= Larry LeGaspi =

American fashion designer

Larry LeGaspi (June 25, 1950 – April 26, 2001) was an American fashion designer best known for creating signature designs worn by Labelle, Kiss, Grace Jones, George Clinton and Funkadelic, Divine, and other notables in the 1970s and 1980s.

== Early years and career ==
Legaspi was born in Lakewood Township, New Jersey, and attended the Fashion Institute of Technology in New York City. He subsequently opened his own studio and boutique, Moonstone, where he sold his Art Deco-inspired futuristic styles in a space decorated with a moon and stars motif.

By 1972, he had started designing costumes for the members of Labelle, whom he had met after one of their concerts in New York. He created distinct variations of what he described as his "futuristic concept" for each singer, replete with metallic designs expressing his belief that 1970s fashion would soon embrace a "Space Deco" style resonant with 1930s motifs. LeGaspi's designs would go on to have an extensive influence on 1970s music industry costume design and popular culture, most notably in his creation of the costumes worn by the band Kiss. Within the fashion industry, the mass market popularity of futuristic designs following Star Wars and the rise of disco was seen as a fulfillment of LeGaspi's vision earlier in the decade.

LeGaspi also created costume designs for theater and club performances, such as the costumes for Divine's play Pork and Grace Jones' designs in her 1970s nightclub act.

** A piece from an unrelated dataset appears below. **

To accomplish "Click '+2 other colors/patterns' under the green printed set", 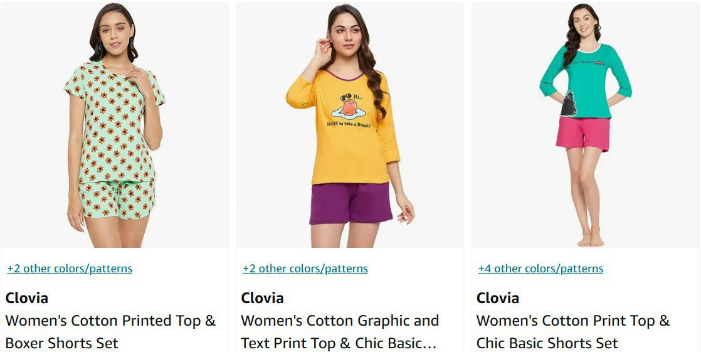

LeGaspi's work on the stage was seen by Afro-futurist musician George Clinton, who recounted to Vogue that "I watched a lot of these plays, and when we first did the Mothership Connection album in 1975, I knew that I had to get the costuming from Larry LeGaspi, who was a famous costume designer for Broadway and bands like Kiss and Labelle.” Together with his iconic designs for Labelle, Kiss, and Clinton, his work for the stage and social events embodied a range of elements that presaged later developments in mainstream fashion design, including a blend of metallic futurism with black-leather primalism, the integration of electronic technology, designs that could transform into different looks, the use of flamboyant costume elements in personal dress, and stylized androgyny.

== Influence ==
Fashion designer Rick Owens attributes LeGaspi's work as the inspiration for his own career and celebrated LeGaspi in his Fall/Winter 2019 "Larry" menswear collection, shown in February 2019. According to Owens, LeGaspi's importance in fashion and culture stems from his creation of the silver-and-black 1970s style combining Art Deco, sci-fi, black soul culture, and sexuality, a subversive sensibility that LeGaspi's work for musicians such as LaBelle and Kiss took to mainstream middle America. In addition to his LeGaspi-inspired collection, Owens has also written a book on LeGaspi published by Rizzoli in September 2019 titled LeGaspi: Larry LeGaspi, the '70s, and the Future of Fashion.

== Personal life ==
LeGaspi was married to Valerie Arnoff. He was openly gay for his whole life, and was friends with Divine and part of the group of friends known as Divine's "New York family".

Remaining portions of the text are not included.